Redland City Mayor Karen Williams said that residents will receive real benefit from the substantial body of work in producing the maps to show the predicted storm tide hazard levels in the year 2070.

“They are in addition to the statutory obligation for storm tide hazard overlay mapping in the Redland City Plan to show the predicted storm tide hazard levels in the year 2100.

“This work was prepared following a request from a representative of the Aquatic Paradise Residents Association and will assist in addressing matters raised in submissions on the draft Redland City Plan when it was released for public consultation back in 2015.

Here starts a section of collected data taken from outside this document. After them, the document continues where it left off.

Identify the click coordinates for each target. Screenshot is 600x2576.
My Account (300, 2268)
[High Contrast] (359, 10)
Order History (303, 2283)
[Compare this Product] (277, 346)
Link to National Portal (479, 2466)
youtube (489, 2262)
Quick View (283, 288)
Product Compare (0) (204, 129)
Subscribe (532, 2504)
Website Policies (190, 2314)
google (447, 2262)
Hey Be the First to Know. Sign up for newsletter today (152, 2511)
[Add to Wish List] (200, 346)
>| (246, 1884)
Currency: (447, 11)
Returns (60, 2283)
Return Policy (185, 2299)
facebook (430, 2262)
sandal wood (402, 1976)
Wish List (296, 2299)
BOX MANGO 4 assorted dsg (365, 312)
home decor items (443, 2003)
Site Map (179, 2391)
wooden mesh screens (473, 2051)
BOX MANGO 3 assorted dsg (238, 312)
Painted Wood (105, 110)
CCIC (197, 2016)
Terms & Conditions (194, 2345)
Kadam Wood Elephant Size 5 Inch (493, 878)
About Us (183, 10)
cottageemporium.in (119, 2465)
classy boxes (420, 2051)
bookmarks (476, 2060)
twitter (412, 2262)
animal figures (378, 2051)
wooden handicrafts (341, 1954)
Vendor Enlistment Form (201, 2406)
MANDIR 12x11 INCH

“As early as 18 November 2015, Council agreed to work directly with technical working groups drawn from both Raby Bay and Aquatic Paradise associations to review all storm tide studies, assumptions and methodologies.

“For property owners in the affected areas, the statutory flood and storm tide hazard overlay only references 2016 and 2100 storm tide levels.

“This would have made it difficult for owners to understand how the impacts of storm tide were predicted to change over time,” Cr Williams said.

“While the State Planning Policy requires storm tide hazard mapping in the new Redland City Plan to account for predicted impacts of climate change, which it has done, including a 10% increase in storm intensity and a 0.8m sea level rise by 2100 – the reality for most residents is that their residential assets would have an engineered life of 50 years.

“So Council agreed to engage Water Technology Pty Ltd to complete this new mapping work.

“This non-statutory 2070 mapping assumes a 0.41m rise in the mean sea level by the year 2070.

“The 2070 storm tide hazard mapping will be made available on a new ‘storm tide hazard information’ web page that will go live when the new Redland City Plan commences on 8 October 2018.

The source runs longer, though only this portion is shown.